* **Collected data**
◆ ◆ ◆ ◆ ◆ ◆ ◆
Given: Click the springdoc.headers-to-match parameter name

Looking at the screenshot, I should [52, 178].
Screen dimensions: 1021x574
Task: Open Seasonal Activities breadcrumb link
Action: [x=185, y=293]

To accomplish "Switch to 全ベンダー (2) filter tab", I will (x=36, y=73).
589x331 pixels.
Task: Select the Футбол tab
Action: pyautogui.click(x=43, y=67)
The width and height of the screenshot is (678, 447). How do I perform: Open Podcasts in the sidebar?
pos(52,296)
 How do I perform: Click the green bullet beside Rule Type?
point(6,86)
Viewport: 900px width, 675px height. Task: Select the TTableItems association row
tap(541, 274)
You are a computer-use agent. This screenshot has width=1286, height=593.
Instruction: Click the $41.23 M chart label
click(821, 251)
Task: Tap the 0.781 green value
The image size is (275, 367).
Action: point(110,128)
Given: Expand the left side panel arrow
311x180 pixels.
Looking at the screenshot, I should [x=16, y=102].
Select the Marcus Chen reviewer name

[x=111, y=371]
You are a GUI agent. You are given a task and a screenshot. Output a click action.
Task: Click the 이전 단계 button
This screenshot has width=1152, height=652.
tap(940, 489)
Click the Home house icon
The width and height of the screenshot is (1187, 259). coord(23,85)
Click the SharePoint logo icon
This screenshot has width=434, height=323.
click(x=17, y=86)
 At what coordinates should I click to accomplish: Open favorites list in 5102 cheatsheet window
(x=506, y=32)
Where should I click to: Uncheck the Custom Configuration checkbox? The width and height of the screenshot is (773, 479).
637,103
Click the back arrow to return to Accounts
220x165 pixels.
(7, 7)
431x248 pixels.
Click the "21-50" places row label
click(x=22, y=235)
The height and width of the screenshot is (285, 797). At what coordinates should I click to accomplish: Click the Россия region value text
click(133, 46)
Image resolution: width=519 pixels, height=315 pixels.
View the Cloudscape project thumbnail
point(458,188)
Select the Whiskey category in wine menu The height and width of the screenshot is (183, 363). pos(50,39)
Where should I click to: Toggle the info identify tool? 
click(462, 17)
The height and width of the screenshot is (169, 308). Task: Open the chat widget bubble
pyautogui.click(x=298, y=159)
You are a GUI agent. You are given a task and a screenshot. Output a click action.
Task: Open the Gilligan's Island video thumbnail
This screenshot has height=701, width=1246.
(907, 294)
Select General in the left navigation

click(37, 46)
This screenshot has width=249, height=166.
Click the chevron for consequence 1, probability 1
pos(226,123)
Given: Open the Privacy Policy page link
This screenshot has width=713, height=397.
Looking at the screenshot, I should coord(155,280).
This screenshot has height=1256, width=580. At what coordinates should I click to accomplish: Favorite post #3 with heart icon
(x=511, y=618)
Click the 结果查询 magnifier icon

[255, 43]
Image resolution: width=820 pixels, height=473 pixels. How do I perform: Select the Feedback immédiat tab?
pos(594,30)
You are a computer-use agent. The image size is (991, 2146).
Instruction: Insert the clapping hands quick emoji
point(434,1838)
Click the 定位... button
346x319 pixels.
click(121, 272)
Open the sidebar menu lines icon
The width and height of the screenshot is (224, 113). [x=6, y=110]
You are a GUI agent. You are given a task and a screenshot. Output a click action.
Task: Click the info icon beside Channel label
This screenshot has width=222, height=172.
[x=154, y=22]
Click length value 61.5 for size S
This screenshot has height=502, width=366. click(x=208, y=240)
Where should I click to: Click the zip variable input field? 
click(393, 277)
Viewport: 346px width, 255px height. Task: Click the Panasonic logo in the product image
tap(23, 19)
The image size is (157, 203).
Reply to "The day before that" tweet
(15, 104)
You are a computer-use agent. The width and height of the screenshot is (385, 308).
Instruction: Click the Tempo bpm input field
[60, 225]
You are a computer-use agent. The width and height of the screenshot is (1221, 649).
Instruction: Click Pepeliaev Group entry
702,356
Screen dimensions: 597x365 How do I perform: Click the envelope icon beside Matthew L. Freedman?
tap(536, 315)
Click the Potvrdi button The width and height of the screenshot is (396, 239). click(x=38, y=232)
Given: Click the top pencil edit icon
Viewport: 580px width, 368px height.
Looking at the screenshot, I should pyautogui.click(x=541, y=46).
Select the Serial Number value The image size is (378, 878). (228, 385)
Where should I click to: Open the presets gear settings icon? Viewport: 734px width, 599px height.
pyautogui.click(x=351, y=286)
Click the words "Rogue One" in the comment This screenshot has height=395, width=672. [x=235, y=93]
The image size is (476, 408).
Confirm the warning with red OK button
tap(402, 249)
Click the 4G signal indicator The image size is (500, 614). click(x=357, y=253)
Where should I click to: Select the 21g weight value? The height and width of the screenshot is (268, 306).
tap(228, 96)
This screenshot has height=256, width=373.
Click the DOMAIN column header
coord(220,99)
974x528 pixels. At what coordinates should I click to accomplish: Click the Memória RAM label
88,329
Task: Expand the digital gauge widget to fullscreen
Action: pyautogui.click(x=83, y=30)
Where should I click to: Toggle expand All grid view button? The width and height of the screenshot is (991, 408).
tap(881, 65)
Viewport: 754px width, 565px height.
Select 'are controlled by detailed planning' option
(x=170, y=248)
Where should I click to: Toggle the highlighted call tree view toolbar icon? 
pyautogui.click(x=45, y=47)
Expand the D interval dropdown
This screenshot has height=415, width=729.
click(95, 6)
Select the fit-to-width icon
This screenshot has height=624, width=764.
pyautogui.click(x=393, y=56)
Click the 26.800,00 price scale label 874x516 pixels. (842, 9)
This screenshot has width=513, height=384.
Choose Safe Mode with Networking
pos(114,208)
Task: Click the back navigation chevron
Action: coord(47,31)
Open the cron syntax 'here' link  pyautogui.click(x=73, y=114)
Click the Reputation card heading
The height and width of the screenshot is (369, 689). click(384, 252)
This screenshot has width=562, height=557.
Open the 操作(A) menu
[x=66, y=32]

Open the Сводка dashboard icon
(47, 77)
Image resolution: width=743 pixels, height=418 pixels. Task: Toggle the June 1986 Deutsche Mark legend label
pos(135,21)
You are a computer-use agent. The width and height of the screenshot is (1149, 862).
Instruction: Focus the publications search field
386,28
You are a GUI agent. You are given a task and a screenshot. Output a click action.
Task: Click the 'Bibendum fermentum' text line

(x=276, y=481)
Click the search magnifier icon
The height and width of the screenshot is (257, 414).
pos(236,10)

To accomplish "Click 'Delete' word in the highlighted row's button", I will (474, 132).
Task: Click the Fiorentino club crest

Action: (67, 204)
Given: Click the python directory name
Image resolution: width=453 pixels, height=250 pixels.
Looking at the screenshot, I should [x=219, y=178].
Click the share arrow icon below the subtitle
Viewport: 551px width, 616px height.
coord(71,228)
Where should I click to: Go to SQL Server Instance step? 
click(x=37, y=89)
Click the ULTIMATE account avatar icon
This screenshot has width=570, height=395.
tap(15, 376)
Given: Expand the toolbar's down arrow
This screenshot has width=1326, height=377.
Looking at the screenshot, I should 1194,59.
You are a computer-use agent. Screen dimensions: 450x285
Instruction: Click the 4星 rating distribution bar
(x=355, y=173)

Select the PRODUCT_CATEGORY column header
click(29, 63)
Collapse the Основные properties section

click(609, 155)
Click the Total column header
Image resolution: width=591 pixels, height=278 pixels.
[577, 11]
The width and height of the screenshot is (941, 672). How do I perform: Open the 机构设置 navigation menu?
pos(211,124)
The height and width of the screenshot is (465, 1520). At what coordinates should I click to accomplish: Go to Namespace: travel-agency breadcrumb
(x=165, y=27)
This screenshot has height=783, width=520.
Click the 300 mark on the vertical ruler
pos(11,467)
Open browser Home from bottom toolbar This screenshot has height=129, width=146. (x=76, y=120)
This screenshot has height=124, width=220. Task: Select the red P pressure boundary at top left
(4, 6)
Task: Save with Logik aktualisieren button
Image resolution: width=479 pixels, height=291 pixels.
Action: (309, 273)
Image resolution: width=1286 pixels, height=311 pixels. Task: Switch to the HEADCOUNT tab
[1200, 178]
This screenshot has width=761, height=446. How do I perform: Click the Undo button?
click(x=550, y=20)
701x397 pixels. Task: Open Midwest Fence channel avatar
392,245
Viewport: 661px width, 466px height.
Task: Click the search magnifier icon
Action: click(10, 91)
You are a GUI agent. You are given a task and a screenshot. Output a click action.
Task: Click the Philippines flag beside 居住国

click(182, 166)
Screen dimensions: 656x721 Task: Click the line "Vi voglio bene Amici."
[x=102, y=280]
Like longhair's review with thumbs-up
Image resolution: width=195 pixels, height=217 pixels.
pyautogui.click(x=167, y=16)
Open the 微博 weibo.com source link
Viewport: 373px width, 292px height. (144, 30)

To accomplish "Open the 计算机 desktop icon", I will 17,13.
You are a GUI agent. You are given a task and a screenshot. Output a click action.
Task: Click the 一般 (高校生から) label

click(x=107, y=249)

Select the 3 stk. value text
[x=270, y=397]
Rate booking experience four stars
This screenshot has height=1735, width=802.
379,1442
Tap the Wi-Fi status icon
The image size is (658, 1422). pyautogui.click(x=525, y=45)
◆ ◆ ◆ ◆ ◆ ◆ ◆
* **YOUR TASK**
Show each line in the data where the string "computer" appears.

* **PROBLEM SOLUTION**
You are a computer-use agent. This screenshot has width=1286, height=593.
You are a computer-use agent. The image size is (991, 2146).
You are a computer-use agent. The width and height of the screenshot is (385, 308).
You are a computer-use agent. The width and height of the screenshot is (1221, 649).
You are a computer-use agent. The width and height of the screenshot is (1149, 862).
You are a computer-use agent. Screen dimensions: 450x285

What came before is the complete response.